Amazon, NBC Take Big Risks In Long-Term NBA Investments
The NBA has reached rights agreements with ESPN, Amazon, and NBC. The three broadcasters will carry the NBA for 11 seasons for $76 billion in total, according to a New York Times report on Wednesday.
The agreement begins at the start of the 2025 season.
Warner Bros. Discovery, the parent company of longtime NBA partner TNT, does not have a deal in place to continue its relationship with the league. However, WBD CEO David Zaslav has publicly stated he may attempt to use language in the current contract that allows him to match a rival network.
Zaslav is most likely to use his matching rights against Amazon, to which the NBA and Amazon could contest in court. Sources tell OutKick the NBA prefers to move on without TNT, a dwindling cable network.
Per the plan, ESPN/ABC will retain the "A" package that includes a conference final and NBA Finals each season. ESPN will scale back on the number of NBA games it airs per year, from 100 to around 80. The network will carry games on Wednesdays and Sundays during the NFL season while continuing to air Saturday games on ABC. ESPN will broadcast games on Fridays after the NFL season.
In total, ESPN parent company Disney has agreed to pay the NBA $2.6 billion a year – just below the $2.7 billion it pays for the NFL.
NBC will broadcast games on Tuesdays and then on Sundays after the conclusion of the NFL season. The network will try to capitalize on the success of Sunday Night Football by airing basketball games in that time slot.
Further, the network will rotate the non-ESPN conference final every other year with Amazon. NBC's Peacock streaming service will exclusively stream NBA games on Mondays and simulcast all the NBC games.
Comcast, the parent company of NBC and Peacock, is expected to pay the NBA an annual fee of $2.5 billion.
Amazon has agreed to the "C" package for $1.8 billion per year, a price tag the debt-ridden WBD is best suited to match. The streamer will show NBA games on Friday nights and Saturdays and then on Thursday after the final Thursday Night Football game of the year.

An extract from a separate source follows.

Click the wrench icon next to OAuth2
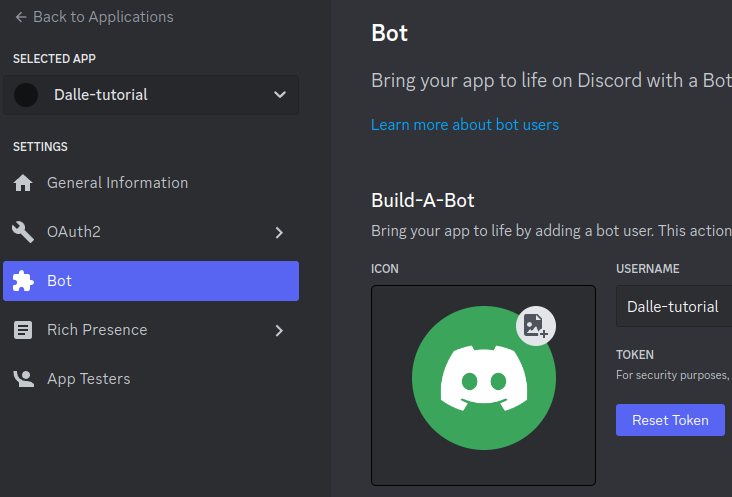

Amazon Prime Video will be the home of the newly-created In-Season Tournament.
Overall, the NBA is the obvious winner. Despite losing some 45 percent of its audience since 2012, the new deal increases the NBA's broadcast revenue from $24 billion to $76 billion.
The question is, will the three partners rue investing heavily in a product that has perpetually waned in popularity over the last decade?
ESPN won't. The NBA is critical to ESPN continuing to charge cable providers a record $9.42 a month. The higher rated the cable network, the more the network can charge providers.
And while the NBA doesn't rate as well as it did, it provides ESPN three-to-four nights a week of inventory, while still out-rating all non-football programming in the advertised coveted demographic of 18-49.
We are less optimistic about the deals for NBC and Amazon.
The key for Amazon, or any streaming service, is to increase subscriptions. The NFL has done that for both Prime Video and Peacock. Hence, the NFL's deal with Netflix to air games on Christmas. The idea that viewers will pay extra to stream NBA games, when their interest in watching the NBA for free on cable is so substantial, is a stretch.
NBC, a broadcast network, already performs well on Sunday evening, airing newscasts and scripted programming – both of which are much cheaper to produce than NBA games are.
The NBA averaged just 1.56 million viewers across ABC, ESPN, and TNT this past season. NBC might need games on its network to double that average to prove worthy of its hefty investment.
ESPN, Amazon, and NBC enter the new period with the NBA with uncertainty. No league is more dependent on star power than the NBA. LeBron James turns 40 next season. Steph Curry and Kevin Durant are in decline. Nikola Jokic, Luka Doncic, and Anthony Edwards are stars on the court but have failed to transcend interest beyond loyal NBA viewers.